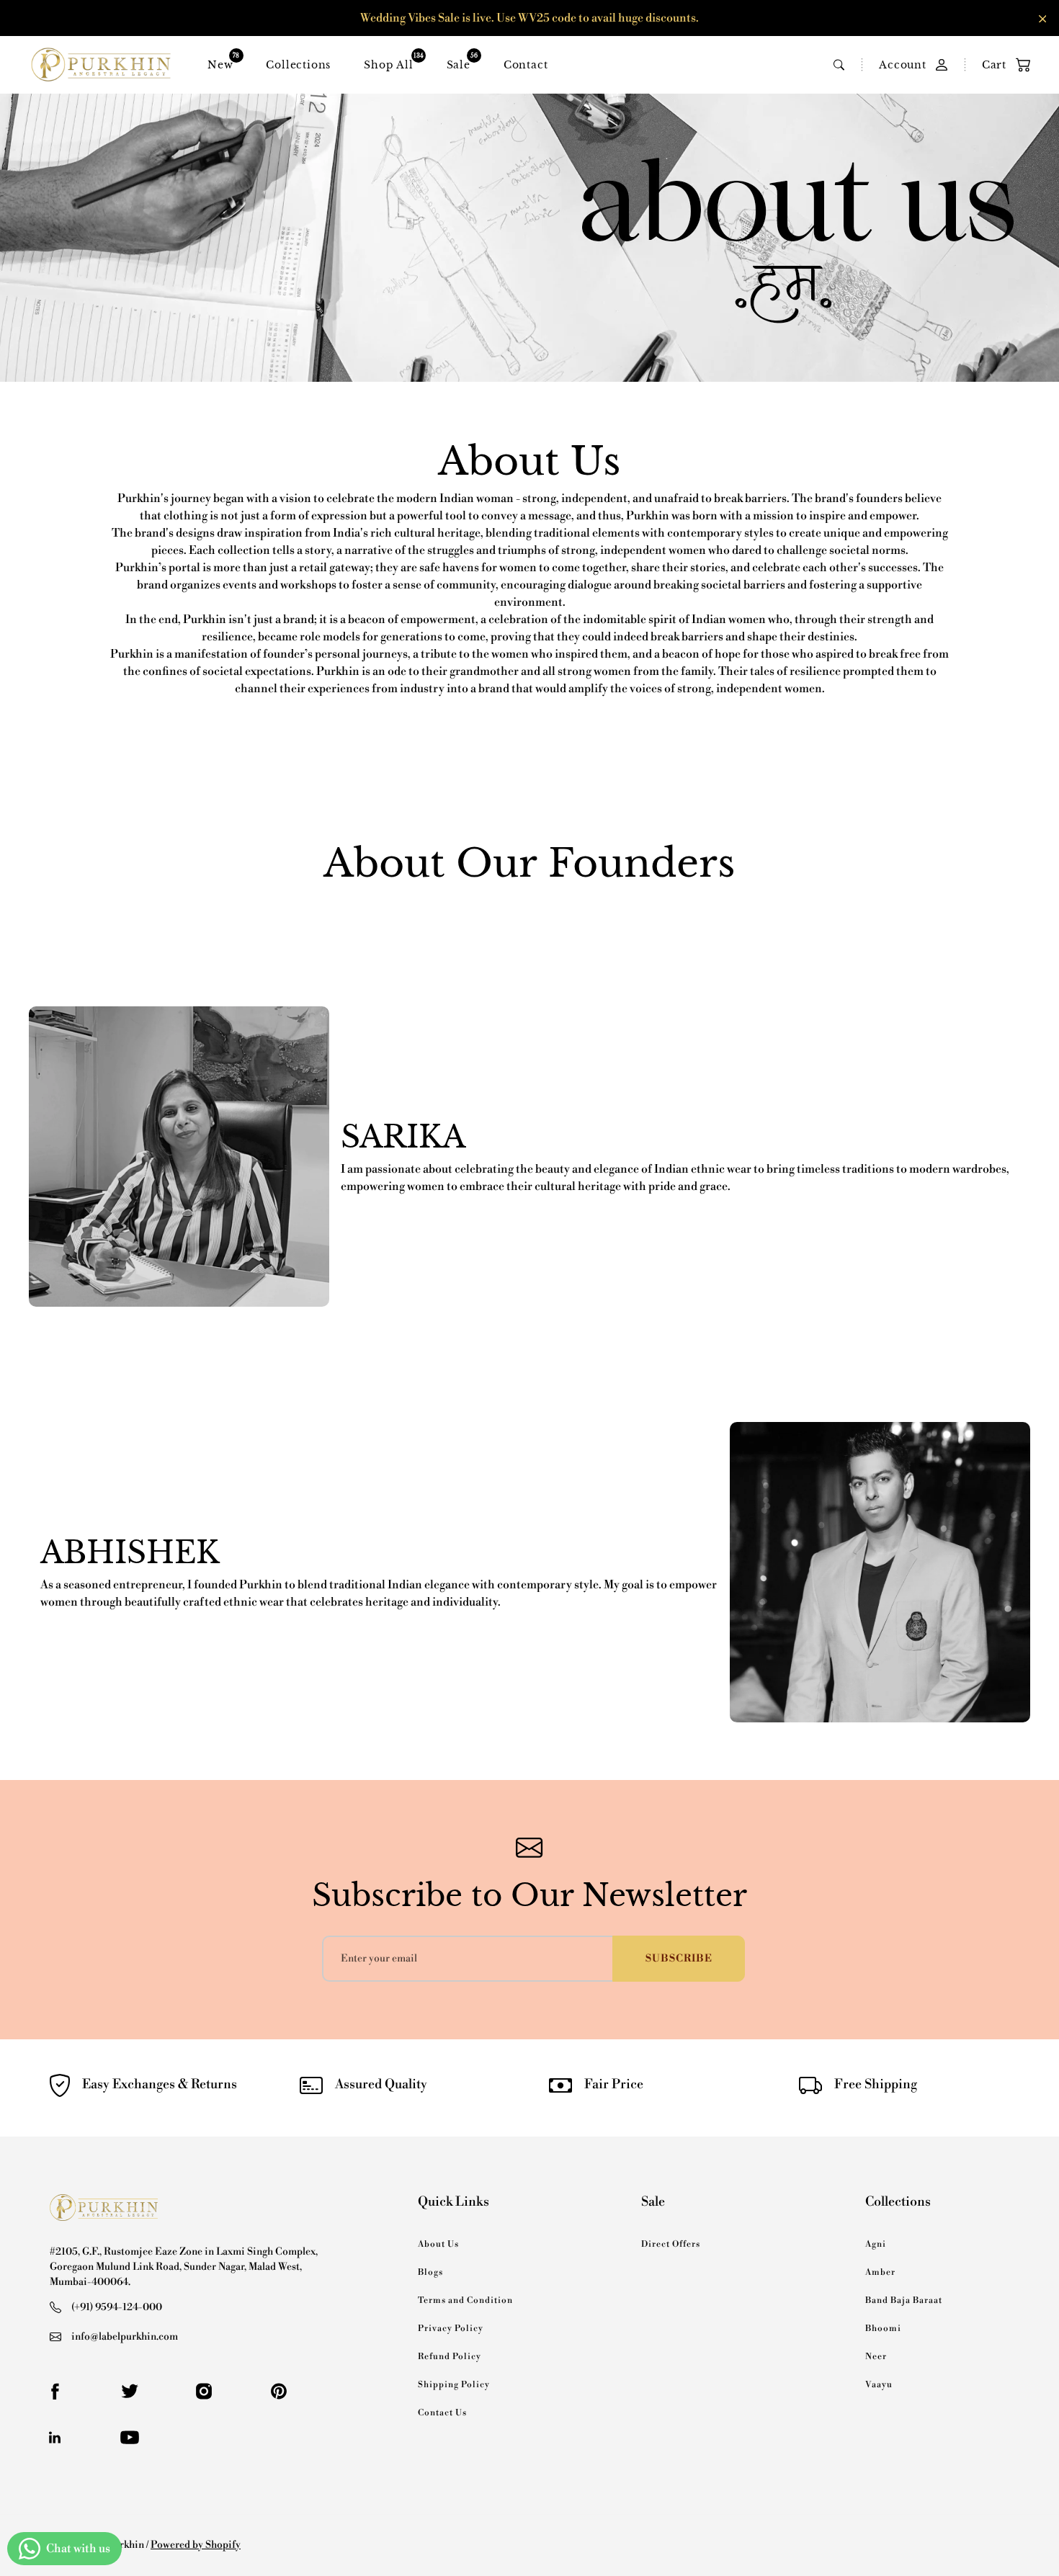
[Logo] (101, 65)
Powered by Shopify (196, 2545)
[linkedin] (55, 2438)
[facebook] (55, 2391)
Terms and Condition (465, 2300)
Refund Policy (449, 2356)
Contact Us (442, 2412)
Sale (458, 61)
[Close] (1043, 19)
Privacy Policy (450, 2328)
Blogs (430, 2272)
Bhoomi (883, 2328)
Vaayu (879, 2384)
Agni (875, 2244)
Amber (880, 2272)
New (220, 61)
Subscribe (678, 1958)
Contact (526, 64)
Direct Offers (670, 2244)
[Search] (839, 65)
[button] (999, 65)
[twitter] (130, 2391)
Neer (876, 2356)
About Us (438, 2244)
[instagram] (204, 2391)
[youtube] (130, 2438)
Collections (298, 64)
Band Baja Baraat (903, 2300)
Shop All (388, 61)
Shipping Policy (454, 2384)
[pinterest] (279, 2391)
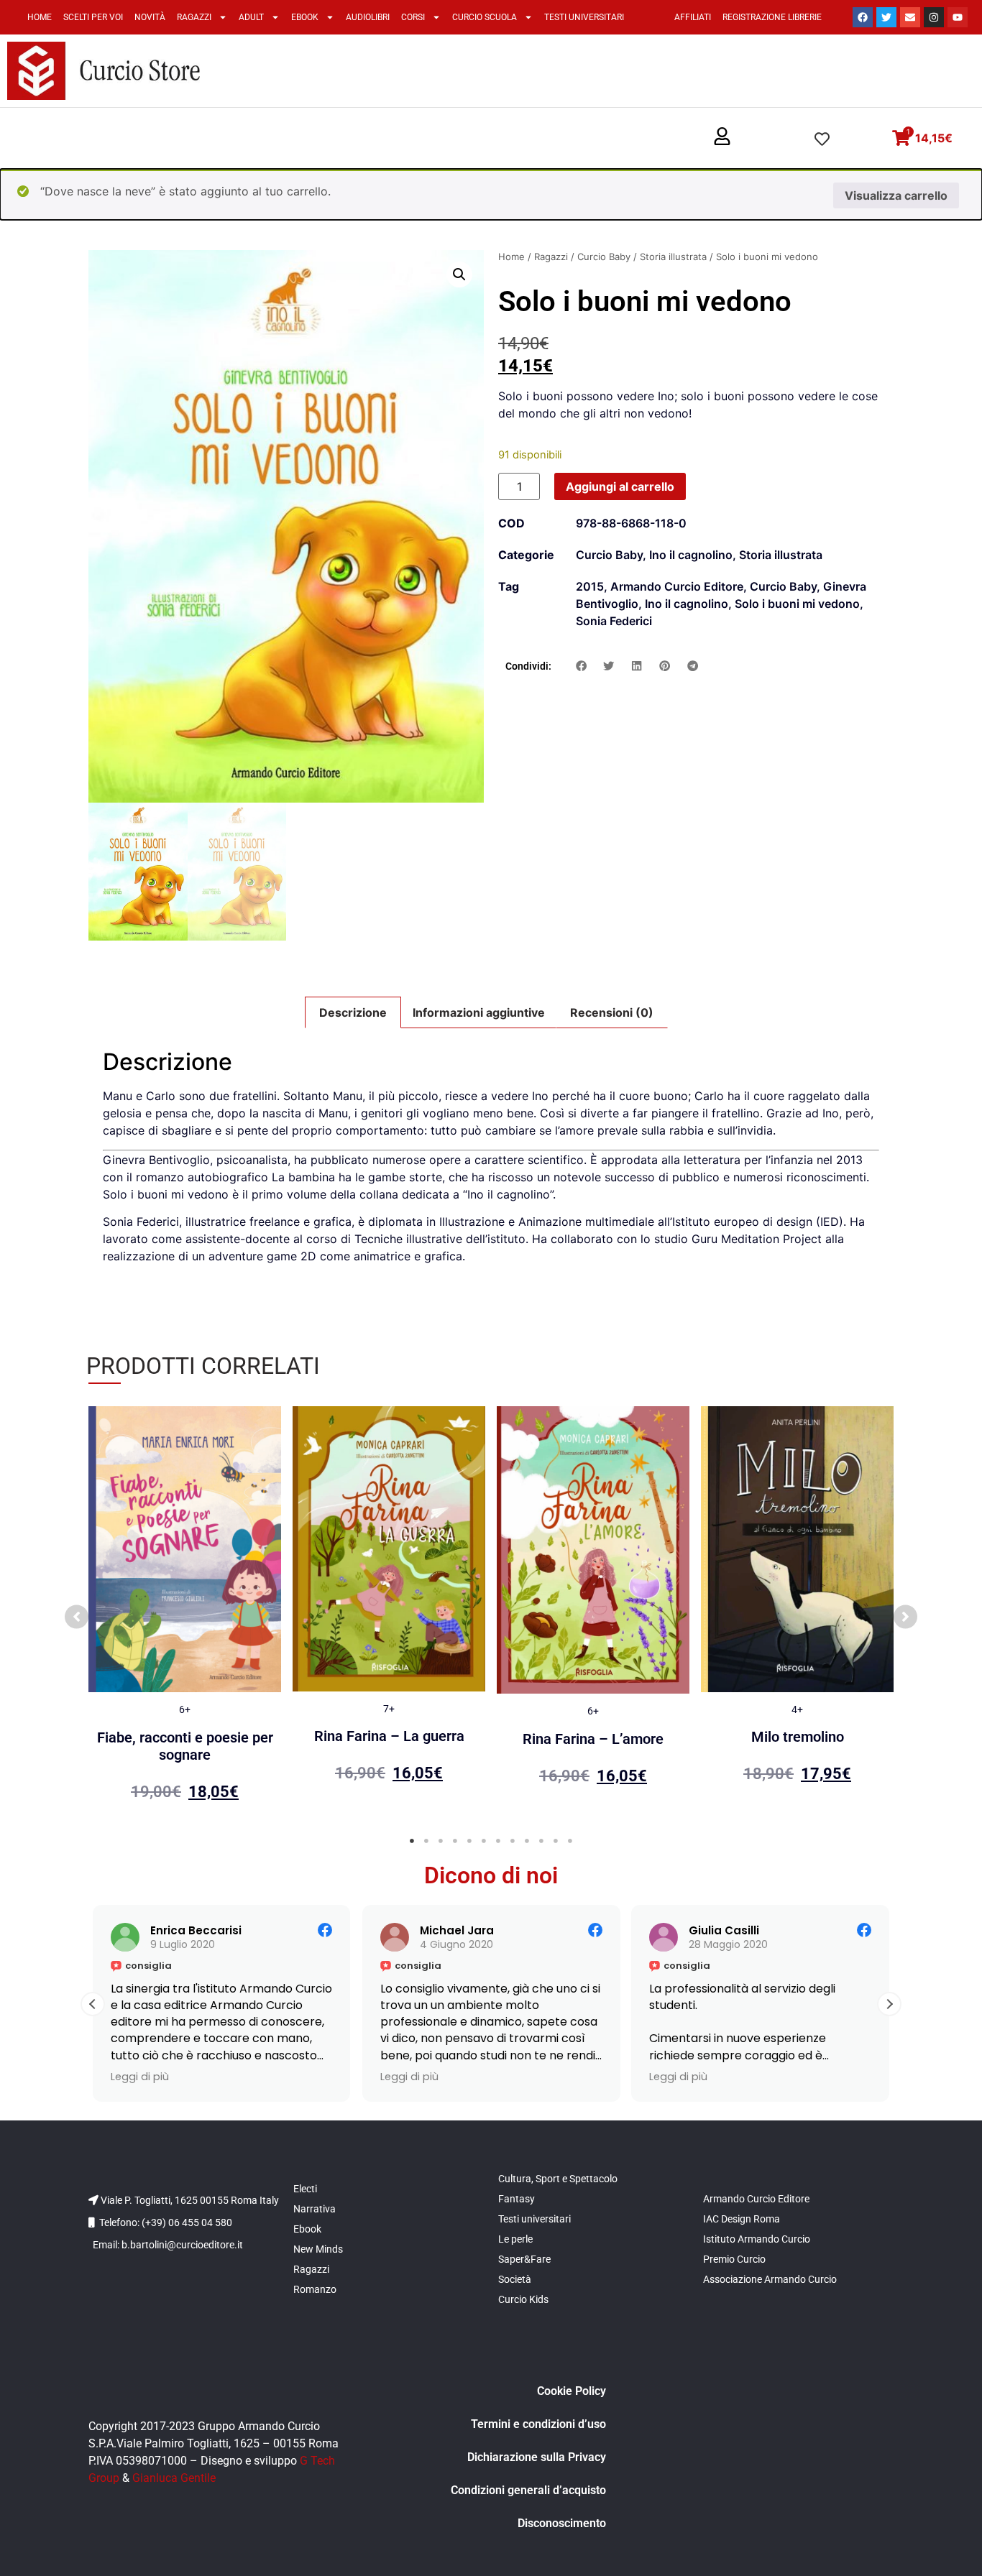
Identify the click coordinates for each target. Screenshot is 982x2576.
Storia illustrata (673, 256)
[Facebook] (863, 17)
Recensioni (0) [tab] (611, 1012)
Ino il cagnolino (691, 555)
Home (39, 17)
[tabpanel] (185, 1610)
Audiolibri (368, 17)
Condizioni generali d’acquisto (528, 2490)
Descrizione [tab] (353, 1012)
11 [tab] (556, 1841)
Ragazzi (194, 17)
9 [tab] (527, 1841)
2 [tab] (426, 1841)
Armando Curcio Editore (676, 586)
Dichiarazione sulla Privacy (536, 2457)
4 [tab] (455, 1841)
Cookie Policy (571, 2391)
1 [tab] (412, 1841)
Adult (251, 17)
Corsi (413, 17)
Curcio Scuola (484, 17)
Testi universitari (584, 17)
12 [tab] (570, 1841)
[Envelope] (910, 17)
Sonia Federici (614, 621)
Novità (149, 17)
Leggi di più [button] (140, 2076)
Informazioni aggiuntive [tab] (479, 1012)
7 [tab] (498, 1841)
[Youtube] (957, 17)
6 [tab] (484, 1841)
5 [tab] (469, 1841)
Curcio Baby (603, 256)
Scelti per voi (93, 17)
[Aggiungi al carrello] (266, 1431)
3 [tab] (440, 1841)
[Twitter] (886, 17)
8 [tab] (512, 1841)
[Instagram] (934, 17)
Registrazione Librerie (772, 17)
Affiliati (692, 17)
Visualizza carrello (896, 195)
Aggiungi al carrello (620, 486)
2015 (590, 586)
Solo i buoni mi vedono (797, 603)
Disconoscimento (562, 2523)
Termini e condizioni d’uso (538, 2424)
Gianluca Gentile (174, 2478)
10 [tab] (541, 1841)
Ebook (304, 17)
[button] (722, 137)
****************************************
Task statement:
All lines from the beginning of the material above through the line holding "2015 (590, 586)" are to be given again exactly, and no others; pictures do not go in.

Response to this task:
[Logo] (101, 65)
Powered by Shopify (196, 2545)
[linkedin] (55, 2438)
[facebook] (55, 2391)
Terms and Condition (465, 2300)
Refund Policy (449, 2356)
Contact Us (442, 2412)
Sale (458, 61)
[Close] (1043, 19)
Privacy Policy (450, 2328)
Blogs (430, 2272)
Bhoomi (883, 2328)
Vaayu (879, 2384)
Agni (875, 2244)
Amber (880, 2272)
New (220, 61)
Subscribe (678, 1958)
Contact (526, 64)
Direct Offers (670, 2244)
[Search] (839, 65)
[button] (999, 65)
[twitter] (130, 2391)
Neer (876, 2356)
About Us (438, 2244)
[instagram] (204, 2391)
[youtube] (130, 2438)
Collections (298, 64)
Band Baja Baraat (903, 2300)
Shop All (388, 61)
Shipping Policy (454, 2384)
[pinterest] (279, 2391)
Identify the click coordinates for each target. Screenshot is 982x2576.
Storia illustrata (673, 256)
[Facebook] (863, 17)
Recensioni (0) [tab] (611, 1012)
Ino il cagnolino (691, 555)
Home (39, 17)
[tabpanel] (185, 1610)
Audiolibri (368, 17)
Condizioni generali d’acquisto (528, 2490)
Descrizione [tab] (353, 1012)
11 [tab] (556, 1841)
Ragazzi (194, 17)
9 [tab] (527, 1841)
2 [tab] (426, 1841)
Armando Curcio Editore (676, 586)
Dichiarazione sulla Privacy (536, 2457)
4 [tab] (455, 1841)
Cookie Policy (571, 2391)
1 [tab] (412, 1841)
Adult (251, 17)
Corsi (413, 17)
Curcio Scuola (484, 17)
Testi universitari (584, 17)
12 [tab] (570, 1841)
[Envelope] (910, 17)
Sonia Federici (614, 621)
Novità (149, 17)
Leggi di più [button] (140, 2076)
Informazioni aggiuntive [tab] (479, 1012)
7 [tab] (498, 1841)
[Youtube] (957, 17)
6 [tab] (484, 1841)
5 [tab] (469, 1841)
Curcio Baby (603, 256)
Scelti per voi (93, 17)
[Aggiungi al carrello] (266, 1431)
3 [tab] (440, 1841)
[Twitter] (886, 17)
8 [tab] (512, 1841)
[Instagram] (934, 17)
Registrazione Librerie (772, 17)
Affiliati (692, 17)
Visualizza carrello (896, 195)
Aggiungi al carrello (620, 486)
2015 (590, 586)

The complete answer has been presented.